Prove that the limit $\lim_{(x,y)\to(0,0)} \frac{y^4}{\sqrt{3x^2+y^2}}\cos(\frac{1}{x})$ exists using $\epsilon \text{ and } \delta$ definition

Question

Prove that the limit $\lim_{(x,y)\to(0,0)} \frac{y^4}{\sqrt{3x^2+y^2}}\cos(\frac{1}{x})$ exists using $\epsilon \text{ and } \delta$ definition.

I have so far reduced it algebraically to the point $\frac{y^4}{\sqrt{x^2+y^2}}$ but I am not sure if I have to use polar coordinates or something to continue, kinda lost from here.
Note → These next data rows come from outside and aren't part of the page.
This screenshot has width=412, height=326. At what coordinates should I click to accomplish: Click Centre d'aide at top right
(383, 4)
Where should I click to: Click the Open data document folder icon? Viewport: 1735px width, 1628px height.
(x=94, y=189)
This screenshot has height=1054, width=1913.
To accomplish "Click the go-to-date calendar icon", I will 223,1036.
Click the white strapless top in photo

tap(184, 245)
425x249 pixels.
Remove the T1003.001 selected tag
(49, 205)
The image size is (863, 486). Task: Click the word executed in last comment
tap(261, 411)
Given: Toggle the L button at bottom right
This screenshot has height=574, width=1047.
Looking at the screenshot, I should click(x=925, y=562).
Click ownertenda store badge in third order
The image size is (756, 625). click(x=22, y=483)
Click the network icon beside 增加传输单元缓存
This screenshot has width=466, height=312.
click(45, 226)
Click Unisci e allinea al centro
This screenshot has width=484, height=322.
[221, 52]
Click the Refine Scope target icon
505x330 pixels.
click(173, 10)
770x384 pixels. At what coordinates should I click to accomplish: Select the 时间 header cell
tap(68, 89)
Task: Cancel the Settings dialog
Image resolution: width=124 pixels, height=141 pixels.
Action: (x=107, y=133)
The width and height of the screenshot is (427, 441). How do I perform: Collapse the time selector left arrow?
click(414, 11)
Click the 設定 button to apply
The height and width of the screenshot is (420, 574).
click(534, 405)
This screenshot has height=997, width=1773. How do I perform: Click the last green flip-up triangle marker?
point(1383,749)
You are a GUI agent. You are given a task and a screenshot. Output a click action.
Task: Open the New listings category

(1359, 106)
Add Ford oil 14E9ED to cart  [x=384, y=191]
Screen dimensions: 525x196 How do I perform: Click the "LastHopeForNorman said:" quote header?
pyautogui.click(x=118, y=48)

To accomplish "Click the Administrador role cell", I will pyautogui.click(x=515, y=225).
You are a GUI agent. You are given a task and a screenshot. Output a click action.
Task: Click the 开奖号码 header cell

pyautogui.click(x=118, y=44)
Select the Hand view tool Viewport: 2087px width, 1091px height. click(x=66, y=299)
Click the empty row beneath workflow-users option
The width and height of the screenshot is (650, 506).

I eliminated the cosine because $\cos(\frac{1}{x})\leq 1$ so

$$\frac{y^4}{\sqrt{3x^2+y^2}}\cos(\frac{1}{x}) \leq \frac{y^4}{\sqrt{3x^2+y^2}}$$

And likewise I eliminated the three from $3x^2$. Do I have to use polar coordinates like $r=x^2 + y^2$???

I did some more working and got $\delta=\epsilon^{\frac{1}{3}}$...

Answer 1

Hint:$\left|\frac{y^4}{\sqrt{3x^2+y^2}}\right|\leqslant |y^3|$

Addition:

Let's take $\forall \varepsilon >0$. As we have limit $(x,y)\to (0,0)$, then we should find $\delta>0$, such, that $\sqrt{x^2+y^2}< \delta$ implies $|f|<\varepsilon$. As we have $|y|\leqslant \sqrt{x^2+y^2}< \delta$, then it gives, that $\delta^3<\varepsilon$ is enough.

Answer 2

Hint :

Observe that $y^2 \le x^2 +y^2$ so $y^4 \le (x^2 + y^2)^2$.

Also $3x^2 +y^2 \ge x^2 +y^2$ which implies that $\frac{1}{\sqrt{3x^2 + y^2}} \le \frac{1}{\sqrt{x^2+y^2}}$

Combining both we get $$\frac{y^4}{\sqrt{3x^2 + y^2}} \le \frac{(x^2+y^2)^2}{\sqrt{x^2+y^2}} = (x^2+y^2)\sqrt{(x^2+y^2)}$$

So for given $\epsilon > 0$ you can choose $\delta <\sqrt[3]{\epsilon}$ to conclude the proof.